Articolo 1.
L’Italia è una Repubblica democratica
(a tendenza monarchico-feudale),
fondata sul lavoro
(e sulla rendita).
La sovranità appartiene al popolo,
(che tende a evitare di esercitarla
per non essere chiamato a risponderne).
Gherardo Colombo è passato martedì a casa per un saluto e per portare dei libri per i ragazzini. Tra i doni ha infilato per me il suo ultimo libro, il cui titolo curioso mi ha subito strappato un sorriso: L’Anticostituzione. Mi ha chiesto cosa ne pensassi. La lettura è ad un tempo una denuncia impietosa di comportamenti diffusi e un balsamo per lo spirito repubblicano.
La Costituzione italiana, che molti definiscono la più bella del mondo, è stata scritta con estrema cura ed attenzione allo scopo di garantire alla nostra società un futuro migliore. La sua bellezza non è estetica. È il frutto dell’enorme prezzo pagato in vent’anni di dittatura, quasi sei anni di Seconda guerra mondiale e due di guerra civile combattuta in buona parte del Paese. L’orizzonte è la conquista di un patrimonio di diritti politico-civili in precedenza conculcati e il conseguimento di alcuni risultati di natura ideale.
La catarsi è stata sancita dal referendum del 2 giugno 1946. La componente femminile dell’elettorato, per la prima volta nell’esercizio del suffragio universale («la sovranità appartiene al popolo»), ha dato un contributo rilevante alla nascita della Repubblica italiana e così del documento costitutivo che ne ha definito il DNA. Un punto di riferimento denso di promesse per una comunità nazionale fortemente divisa e ferita. Una legge fondamentale dello Stato per una nuova Italia in una nuova era.

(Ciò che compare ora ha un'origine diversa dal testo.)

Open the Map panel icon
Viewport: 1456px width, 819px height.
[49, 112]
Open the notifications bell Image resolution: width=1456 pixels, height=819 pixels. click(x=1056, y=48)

La Costituzione è quindi un documento polemico. Nel senso che è il distillato di una generazione temprata da pòlemos, demone della guerra civile nella mitologia greca. Individua delle regole nella società e nelle relazioni internazionali attraverso una chiara scelta di campo: evitare di ricadere nell’autoritarismo, nelle sistematiche discriminazioni e violazioni dei diritti umani, in una nuova distruttiva guerra di aggressione.
La forza propulsiva di quella generazione in che misura è riuscita a trasmettere il nuovo patrimonio di diritti e doveri fondamentali e cosa resta oggi di quella fiaccola? Un linguaggio di verità (parresìa) impone di riconoscere che la realtà non corrisponde ai 139 articoli del testo costituzionale.
La Carta ha compiuto 75 anni e nel tempo è stata materialmente trasformata dai comportamenti dei cittadini che ancora non hanno capito quanto è importante per loro stessi conoscerne il testo e applicarlo. Il libro riscrive una quarantina di articoli della Costituzione, affiancandoli a quelli veri, modellandoli secondo i comportamenti diffusi tra gli italiani. La dicotomia tra “essere” e “dover essere”, tra prassi e regola teorica, investe senza ipocrisie ciascun cittadino.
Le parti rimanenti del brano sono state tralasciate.